07 Setembro 2022, 08:18

Covid-19: Madeira recebe atualmente mais turismo nacional do que em 2019

LUSA Autor
Agência de notícias de Portugal

Funchal, Madeira, 30 jun 2021 (Lusa) – O número de dormidas geradas pelo mercado nacional na Madeira, em junho de 2021, superou os valores de 2019, com mais 21,1%, informou hoje a Direção Regional de Estatísticas (DREM) do arquipélago.


“Note-se que face a junho de 2019, a variação nas dormidas produzidas por residentes em Portugal foi de +21,1%, enquanto no caso dos residentes no estrangeiro fixou-se nos -65,5%. Os hóspedes entrados com residência no país terão sido de 35,6 mil, valor muito próximo dos residentes no estrangeiro, que foram 35,9 mil”, pode ler-se no comunicado da DREM.


Segundo o documento, em junho do presente ano entraram nos estabelecimentos de alojamento turístico do arquipélago cerca de “71,6 mil hóspedes, que originaram 366,4 mil dormidas”, o que indica uma variação expressiva em relação ao ano transato de +1027,5% no número de hóspedes e de +1749,2% nas dormidas.


Já as dormidas de residentes em Portugal tiveram um aumento de 693,6% relativamente a 2020, atingindo as 141,1 mil, representando 38,5% do total. Em relação aos residentes no estrangeiro, houve um aumento de 10.997% relativamente a junho de 2020, situando-se em 225,3 mil.


Em junho do ano homólogo, com as medidas inerentes à pandemia, a atividade turística registou apenas 6.347 hóspedes e cerca de 19,8 mil dormidas.


“Contudo, se se comparar junho de 2021 com junho de 2019, as quebras ainda são evidentes, com o número de hóspedes entrados a cair 46,0% e as dormidas 52,4%”, menciona ainda a mesma nota, ressalvando que o valor das dormidas de junho de 2021 “é o mais elevado desde o início da pandemia”.


O setor do alojamento turístico na região registou -34,4% no primeiro semestre de 2021, do que em igual período de 2020, totalizando 965,6 mil dormidas.

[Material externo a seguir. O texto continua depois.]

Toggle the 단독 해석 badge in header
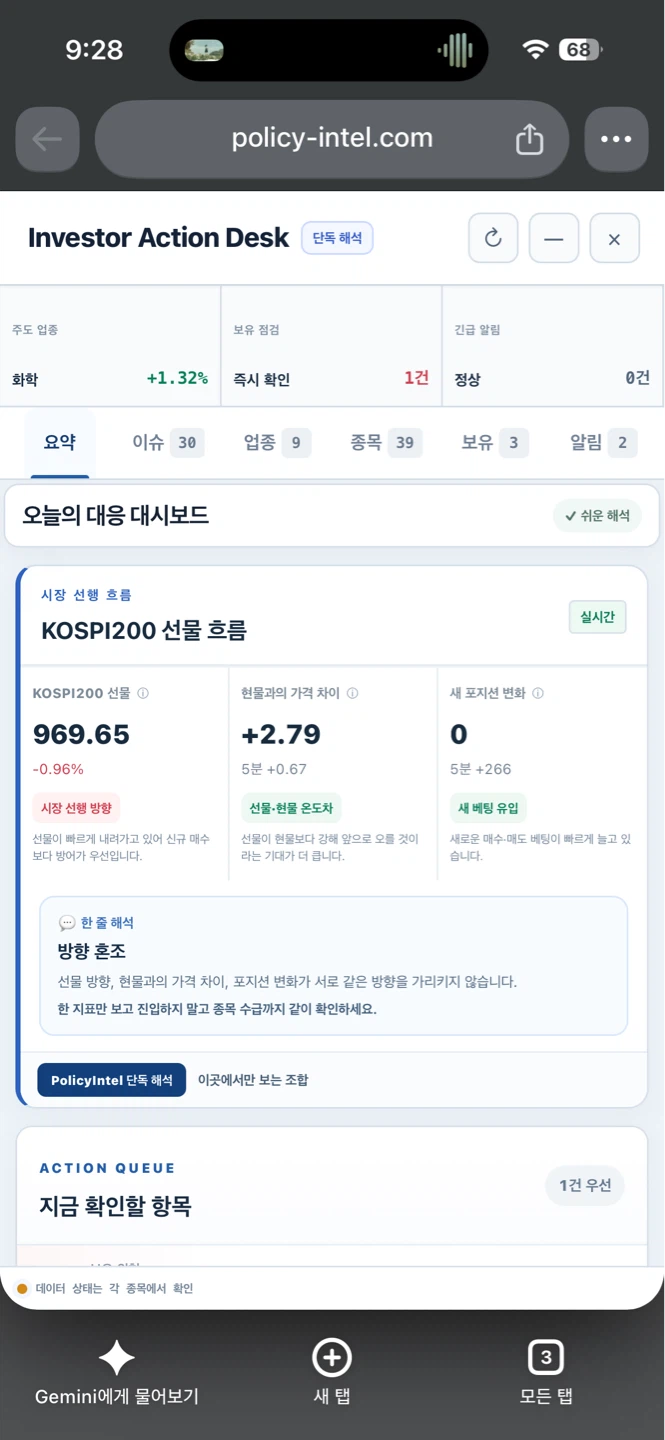 point(338,238)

“No país, em junho de 2021, o mercado interno (peso de 58,7%) contribuiu com 2,0 milhões de dormidas e os mercados externos com 1,4 milhões. Comparando com o mês de junho de 2019, observaram-se decréscimos de 7,6% nas dormidas de residentes e de 72,0% nas de não residentes”, refere a direção regional.


Na Madeira, os principais mercados externos registaram uma “forte recuperação em termos de dormidas” em relação a maio, apontando uma subida de 52,9%.

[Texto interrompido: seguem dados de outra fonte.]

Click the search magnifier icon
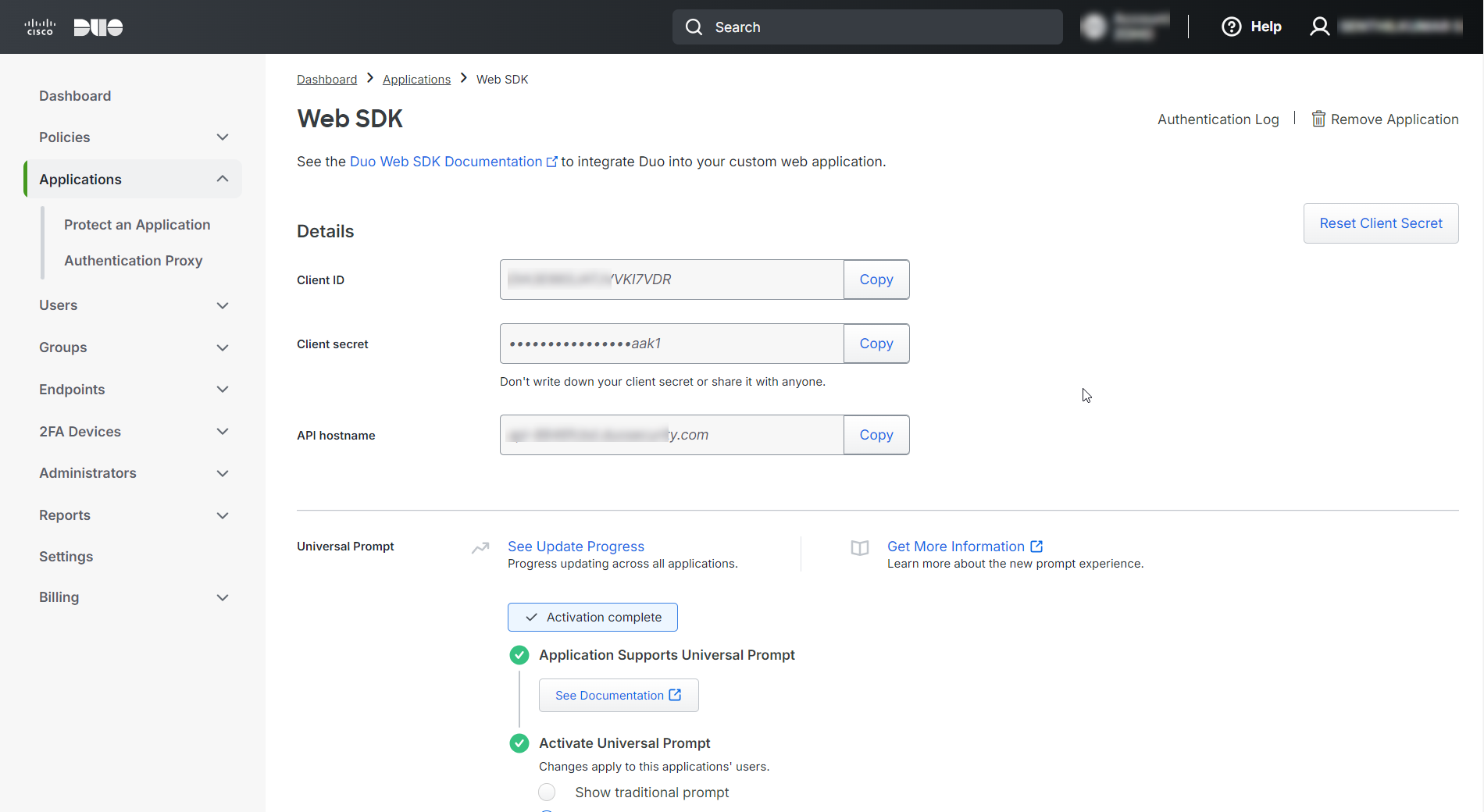 [x=694, y=27]
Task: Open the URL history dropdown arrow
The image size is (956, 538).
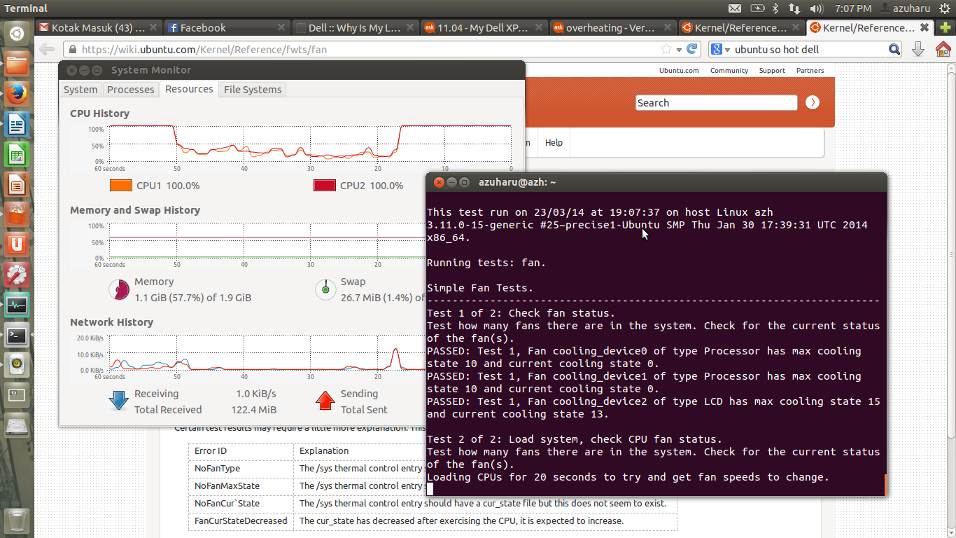Action: [x=681, y=49]
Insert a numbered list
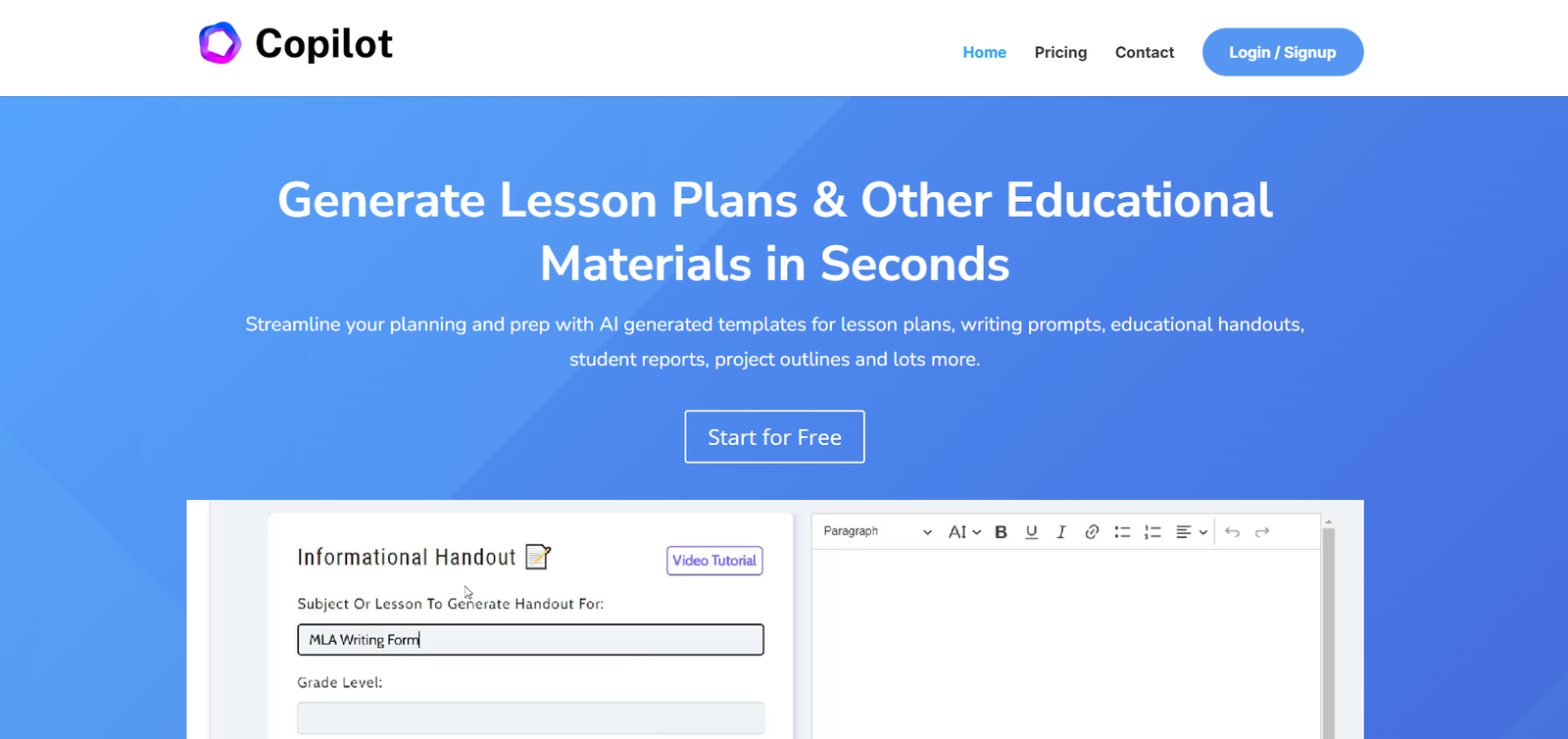Viewport: 1568px width, 739px height. [x=1152, y=532]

O mercado proveniente do Reino Unido contabilizou 44 mil, da Alemanha 35 mil e França 25,3 mil.


“Em junho, 42% dos estabelecimentos de alojamento turístico terão estado encerrados ou não registaram movimento de hóspedes. A hotelaria contabilizou, no mês de referência, 71,6% dos estabelecimentos com movimento de hóspedes (60,8% em maio)”, menciona a DREM.


As dormidas do alojamento turístico, nos primeiros seis meses, apresentam uma quebra de 40,8%, uma variação mais penalizadora que a verificada a nível nacional (-21,3%), anunciou a direção regional, referindo que “para efeitos de comparabilidade com os dados divulgados pelo INE [Instituto Nacional de Estatística] é necessário excluir o alojamento local com menos de 10 camas.

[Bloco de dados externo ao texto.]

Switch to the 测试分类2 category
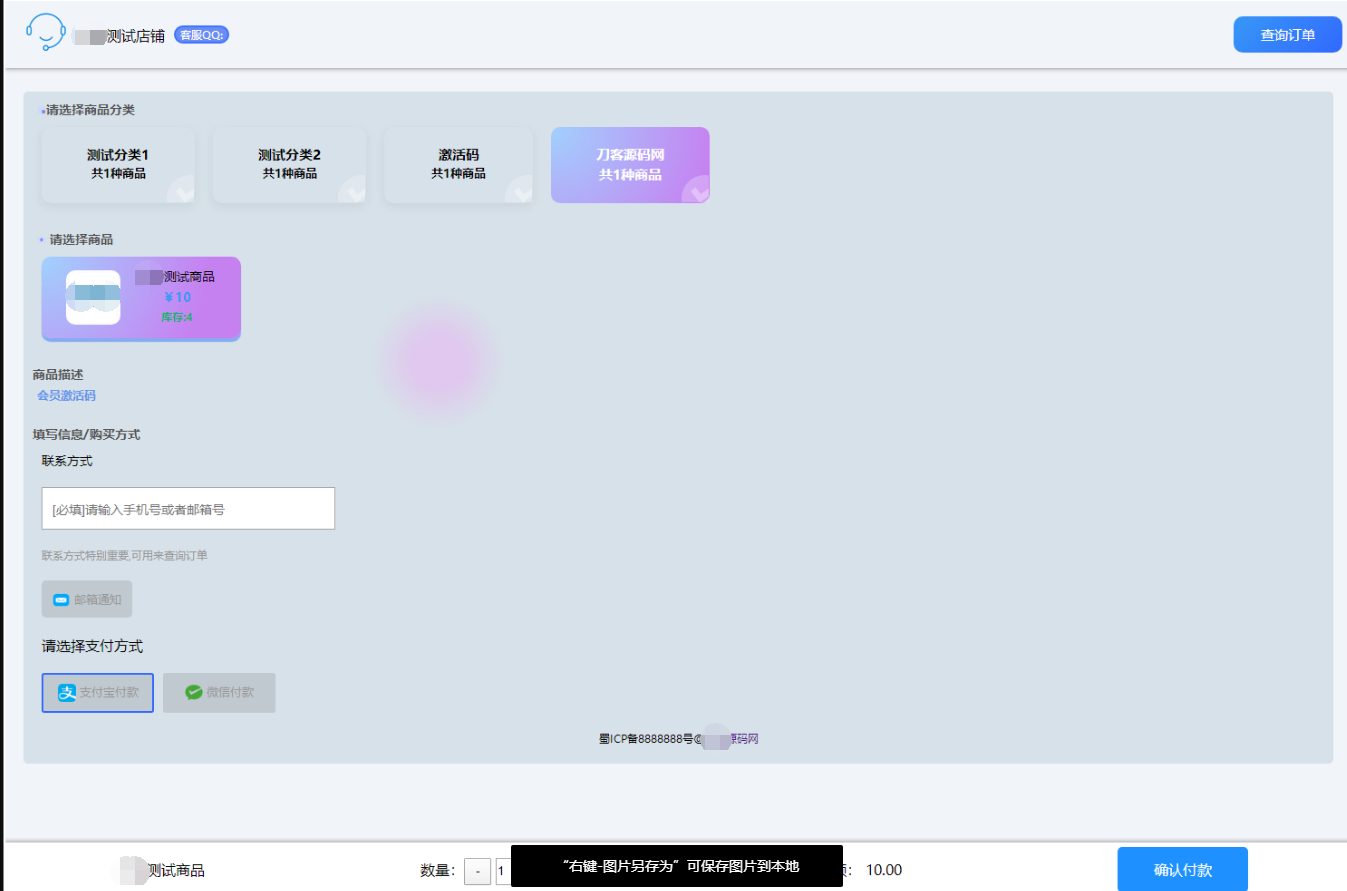The height and width of the screenshot is (891, 1347). click(x=289, y=165)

Segundo o último boletim epidemiológico publicado pela Direção Regional da Saúde (DRS), a Madeira diagnosticou 16 novos casos de covid-19 e mais 24 doentes recuperados nas últimas 24 horas, registando a região 241 situações ativas.


A pandemia de covid-19 provocou pelo menos 4.202.179 mortos em todo o mundo, entre mais de 196,5 milhões de casos de infeção pelo novo coronavírus, segundo o balanço mais recente da agência France-Presse.


Em Portugal, desde o início da pandemia, em março de 2020, morreram 17.344 pessoas e foram registados 966.041 casos de infeção, segundo a Direção-Geral da Saúde.


A doença respiratória é provocada pelo coronavírus SARS-CoV-2, detetado no final de 2019 em Wuhan, cidade do centro da China, e atualmente com variantes identificadas em países como o Reino Unido, Índia, África do Sul, Brasil e Peru.